Dijital obezite
Aslına bakarsanız dünyanın bu aceleci değişime nasıl tahammül ettiğini merak etmiyor değilim. Kaldı ki, bu hızlı değişimden dünyanın da hoşnut olmadığını düşünüyorum. Her yeni günle birlikte yeni kavramlar giriyor hayatımıza, yeni teknolojiler, yeni akımlar, yeni alışkanlıklar. Ve bu değişimden payımızı alıyoruz teker teker.
Dünyanın değişim hızını
artıran şeylerin başında teknoloji ve internet geliyor. Bu yüzden artık dünyaya
“elektronik köy” diyorlar. Köy
deyince aklımıza, sakin yerleşim yerleri, tenha sokaklar, doğallığı bozulmamış kırlar
ve mutlu insanlar geliyor. Fakat bu özellikler elektronik köy için geçerli
değil. Aksine elektronik köy; insan istifi, gerçeklikten uzak, tehlike, tehdit
ve zorbalıkla dolu bir yer.

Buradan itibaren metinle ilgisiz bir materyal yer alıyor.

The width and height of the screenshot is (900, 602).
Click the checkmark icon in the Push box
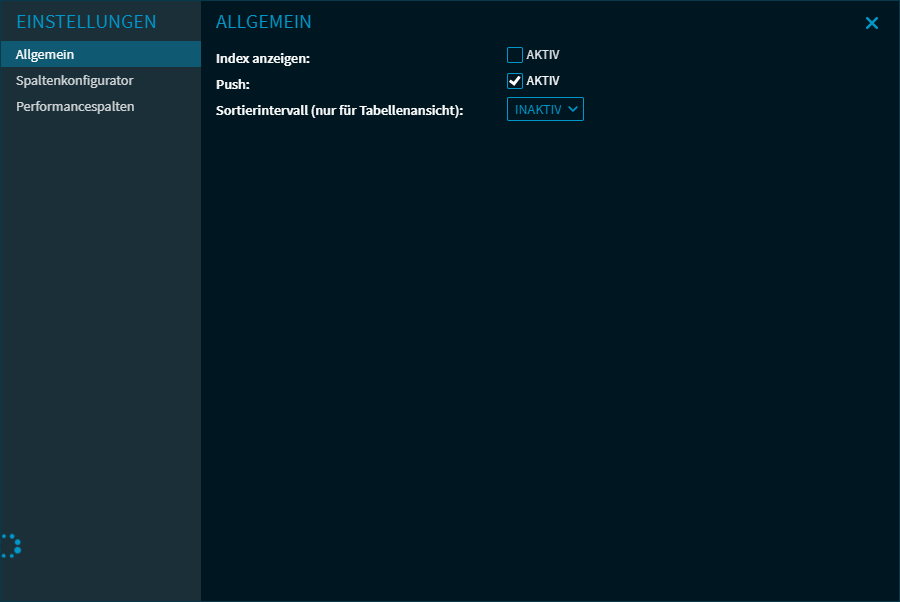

Ve elektronik köyde insanların pek çok şeyle başı
belada. İşte onlardan biri de “dijital obezite.”
Dijital obezite, gereğinden fazla dijital içerik tüketimi
sonucu ortaya çıkan bir durum olarak tanımlanmaktadır. Teknolojinin aşırı kullanımına bağlı olarak,
teknolojiden vazgeçemeyen bireyler, sunulan içerikleri tüketmeye devam ettikçe
psikolojik ve fiziksel açıdan sorunlar yaşayabilmekte ve giderek “dijital obezlere”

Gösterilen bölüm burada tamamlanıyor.